- [Saved data entries]

=== Section Start ===

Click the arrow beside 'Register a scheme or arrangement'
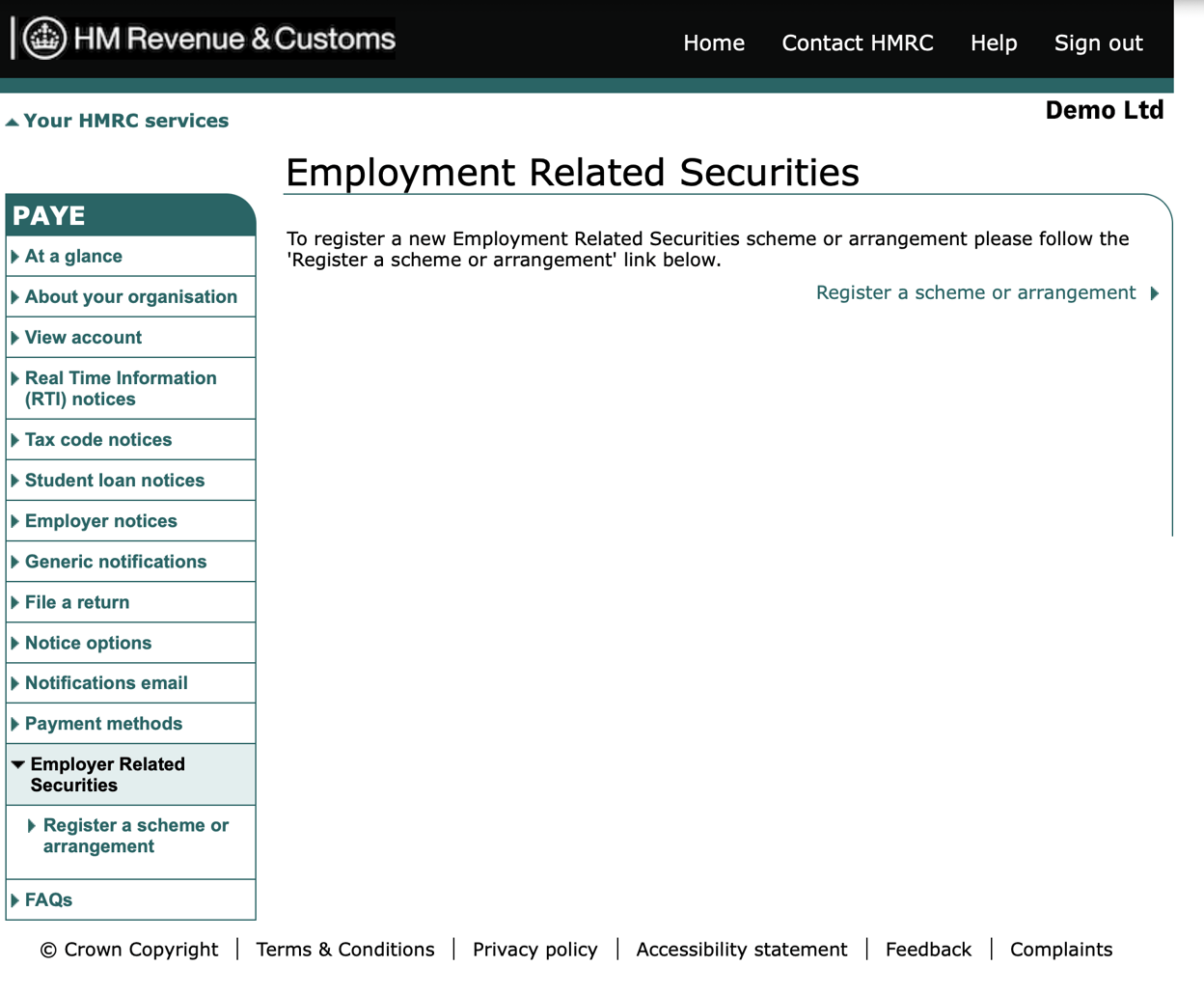This screenshot has width=1204, height=994. point(1155,292)
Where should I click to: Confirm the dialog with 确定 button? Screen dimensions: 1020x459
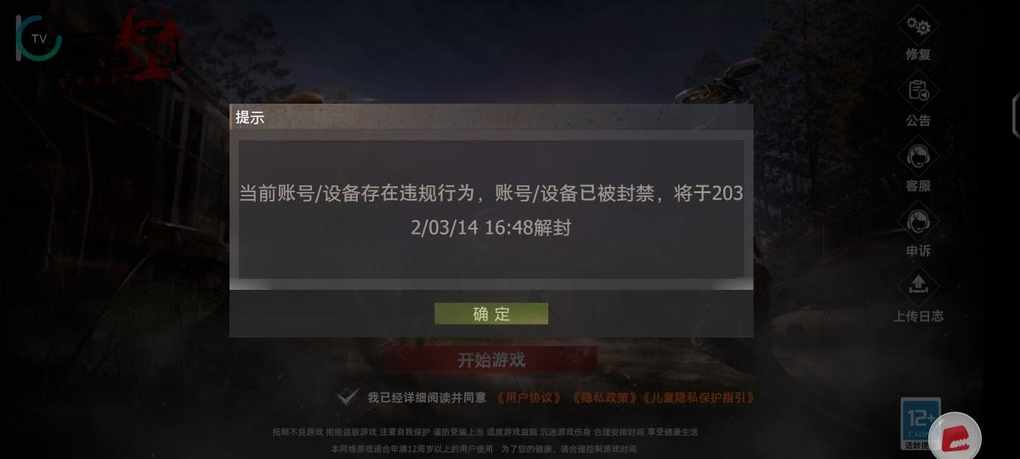(491, 314)
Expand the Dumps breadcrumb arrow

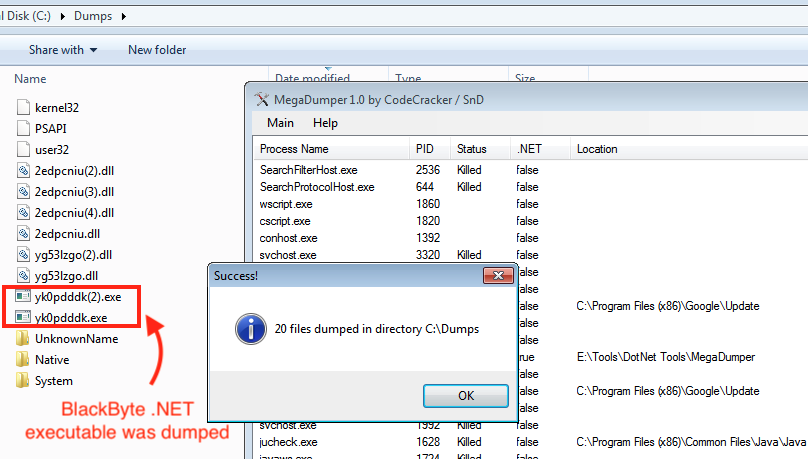122,16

=== Section End ===

What you return must match the records exactly, apart from the images, which are omitted.

- [Answer for this exercise]
Click the arrow beside 'Register a scheme or arrangement'
This screenshot has width=1204, height=994. point(1155,292)
Where should I click to: Confirm the dialog with 确定 button? Screen dimensions: 1020x459
(491, 314)
Expand the Dumps breadcrumb arrow

122,16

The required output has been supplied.